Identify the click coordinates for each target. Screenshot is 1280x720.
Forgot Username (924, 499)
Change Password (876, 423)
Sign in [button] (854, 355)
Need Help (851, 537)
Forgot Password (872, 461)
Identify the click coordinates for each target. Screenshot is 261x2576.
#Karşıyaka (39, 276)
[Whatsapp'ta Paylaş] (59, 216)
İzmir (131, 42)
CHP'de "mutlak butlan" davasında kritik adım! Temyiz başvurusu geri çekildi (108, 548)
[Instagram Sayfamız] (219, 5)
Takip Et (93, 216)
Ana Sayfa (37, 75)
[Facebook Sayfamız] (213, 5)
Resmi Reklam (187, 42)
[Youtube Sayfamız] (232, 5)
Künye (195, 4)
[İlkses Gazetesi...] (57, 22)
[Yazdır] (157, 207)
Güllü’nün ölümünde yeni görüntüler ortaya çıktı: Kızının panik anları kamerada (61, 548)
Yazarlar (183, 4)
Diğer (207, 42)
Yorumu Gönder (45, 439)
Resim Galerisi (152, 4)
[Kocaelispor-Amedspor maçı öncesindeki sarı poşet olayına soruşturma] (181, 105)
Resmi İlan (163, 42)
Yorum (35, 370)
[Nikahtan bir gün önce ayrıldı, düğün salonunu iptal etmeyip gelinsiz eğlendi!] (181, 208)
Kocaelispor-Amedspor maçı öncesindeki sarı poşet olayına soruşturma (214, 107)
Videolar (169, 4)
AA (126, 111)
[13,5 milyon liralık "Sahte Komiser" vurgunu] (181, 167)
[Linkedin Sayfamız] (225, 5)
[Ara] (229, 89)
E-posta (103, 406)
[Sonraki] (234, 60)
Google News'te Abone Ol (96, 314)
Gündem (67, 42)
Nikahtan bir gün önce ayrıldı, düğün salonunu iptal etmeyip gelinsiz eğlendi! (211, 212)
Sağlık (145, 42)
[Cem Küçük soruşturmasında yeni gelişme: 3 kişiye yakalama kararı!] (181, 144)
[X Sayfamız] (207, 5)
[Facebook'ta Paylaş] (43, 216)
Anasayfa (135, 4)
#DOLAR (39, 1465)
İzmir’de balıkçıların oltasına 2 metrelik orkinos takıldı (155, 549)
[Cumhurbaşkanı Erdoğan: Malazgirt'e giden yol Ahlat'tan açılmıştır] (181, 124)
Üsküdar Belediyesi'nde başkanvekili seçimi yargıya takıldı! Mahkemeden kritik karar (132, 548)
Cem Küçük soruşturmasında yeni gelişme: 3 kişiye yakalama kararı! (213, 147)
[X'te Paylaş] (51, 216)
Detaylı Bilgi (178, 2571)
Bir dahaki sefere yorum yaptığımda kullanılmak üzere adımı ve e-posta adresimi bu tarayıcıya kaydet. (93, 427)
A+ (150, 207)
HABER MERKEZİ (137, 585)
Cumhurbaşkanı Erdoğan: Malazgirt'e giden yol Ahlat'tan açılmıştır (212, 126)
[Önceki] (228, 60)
* * *
■ **WHAT IS REQUIRED**
Everything from the line containing "Forgot Password (872, 461)" through the line containing "A+ (150, 207)" in the material above should be retyped exactly, both ends included, and nothing more.

■ **EXERCISE SOLUTION**
Forgot Password (872, 461)
Identify the click coordinates for each target. Screenshot is 261x2576.
#Karşıyaka (39, 276)
[Whatsapp'ta Paylaş] (59, 216)
İzmir (131, 42)
CHP'de "mutlak butlan" davasında kritik adım! Temyiz başvurusu geri çekildi (108, 548)
[Instagram Sayfamız] (219, 5)
Takip Et (93, 216)
Ana Sayfa (37, 75)
[Facebook Sayfamız] (213, 5)
Resmi Reklam (187, 42)
[Youtube Sayfamız] (232, 5)
Künye (195, 4)
[İlkses Gazetesi...] (57, 22)
[Yazdır] (157, 207)
Güllü’nün ölümünde yeni görüntüler ortaya çıktı: Kızının panik anları kamerada (61, 548)
Yazarlar (183, 4)
Diğer (207, 42)
Yorumu Gönder (45, 439)
Resim Galerisi (152, 4)
[Kocaelispor-Amedspor maçı öncesindeki sarı poşet olayına soruşturma] (181, 105)
Resmi İlan (163, 42)
Yorum (35, 370)
[Nikahtan bir gün önce ayrıldı, düğün salonunu iptal etmeyip gelinsiz eğlendi!] (181, 208)
Kocaelispor-Amedspor maçı öncesindeki sarı poşet olayına soruşturma (214, 107)
Videolar (169, 4)
AA (126, 111)
[13,5 milyon liralık "Sahte Komiser" vurgunu] (181, 167)
[Linkedin Sayfamız] (225, 5)
[Ara] (229, 89)
E-posta (103, 406)
[Sonraki] (234, 60)
Google News'te Abone Ol (96, 314)
Gündem (67, 42)
Nikahtan bir gün önce ayrıldı, düğün salonunu iptal etmeyip gelinsiz eğlendi! (211, 212)
Sağlık (145, 42)
[Cem Küçük soruşturmasında yeni gelişme: 3 kişiye yakalama kararı!] (181, 144)
[X Sayfamız] (207, 5)
[Facebook'ta Paylaş] (43, 216)
Anasayfa (135, 4)
#DOLAR (39, 1465)
İzmir’de balıkçıların oltasına 2 metrelik orkinos takıldı (155, 549)
[Cumhurbaşkanı Erdoğan: Malazgirt'e giden yol Ahlat'tan açılmıştır] (181, 124)
Üsküdar Belediyesi'nde başkanvekili seçimi yargıya takıldı! Mahkemeden kritik karar (132, 548)
Cem Küçük soruşturmasında yeni gelişme: 3 kişiye yakalama kararı! (213, 147)
[X'te Paylaş] (51, 216)
Detaylı Bilgi (178, 2571)
Bir dahaki sefere yorum yaptığımda kullanılmak üzere adımı ve e-posta adresimi bu tarayıcıya kaydet. (93, 427)
A+ (150, 207)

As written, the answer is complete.